_REQUIRED WORK_:
Format every line of the listing below as a numbered list, skipping blank lines. Omit the pictures from your answer.

Screen-element location listing:
--

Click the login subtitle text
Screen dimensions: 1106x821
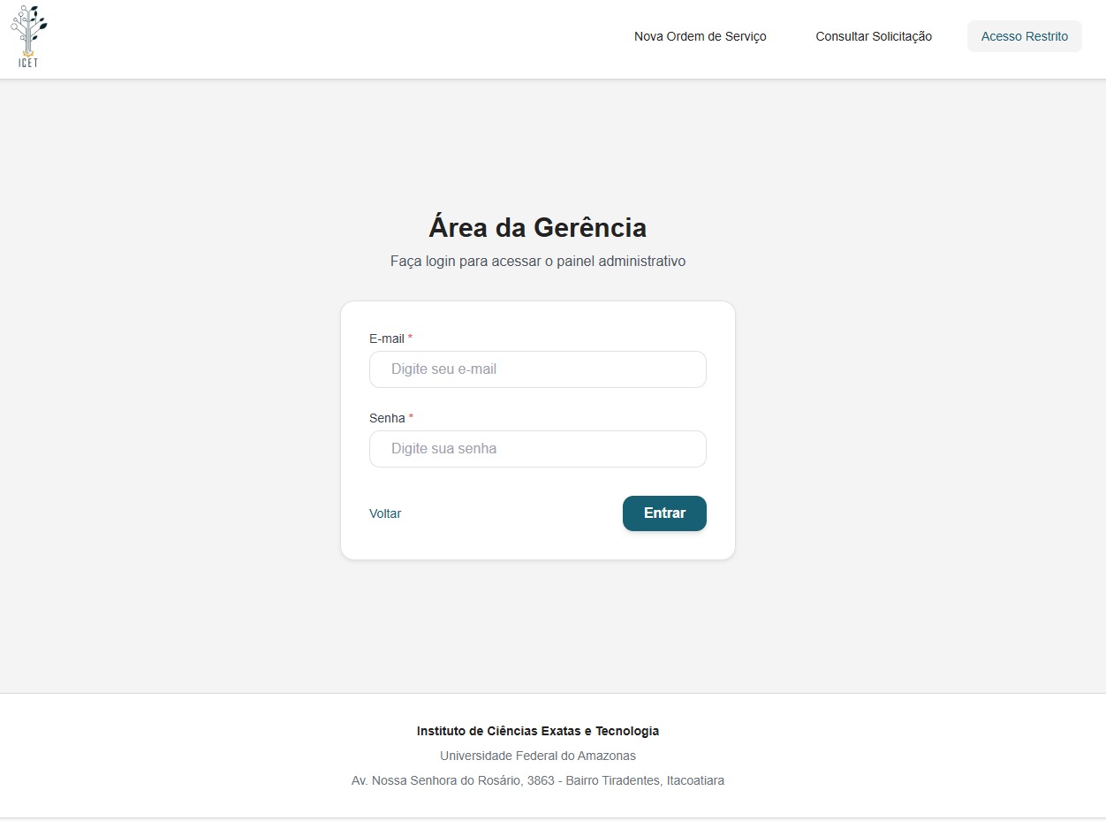click(537, 261)
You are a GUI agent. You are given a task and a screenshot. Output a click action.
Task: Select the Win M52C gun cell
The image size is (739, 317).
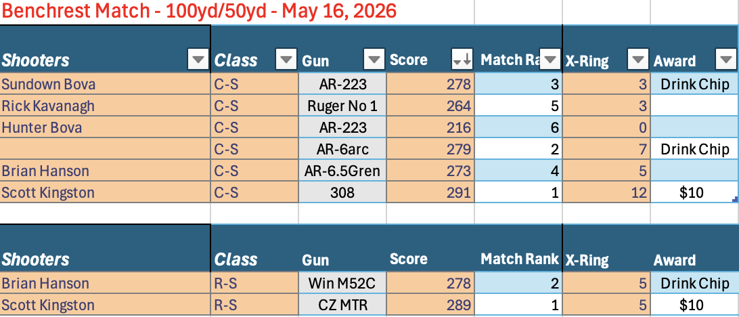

--

_FINISHED ANSWER_:
1. Click the login subtitle text
2. Screen dimensions: 1106x821
3. click(537, 261)
4. You are a GUI agent. You are given a task and a screenshot. Output a click action.
5. Task: Select the Win M52C gun cell
6. The image size is (739, 317).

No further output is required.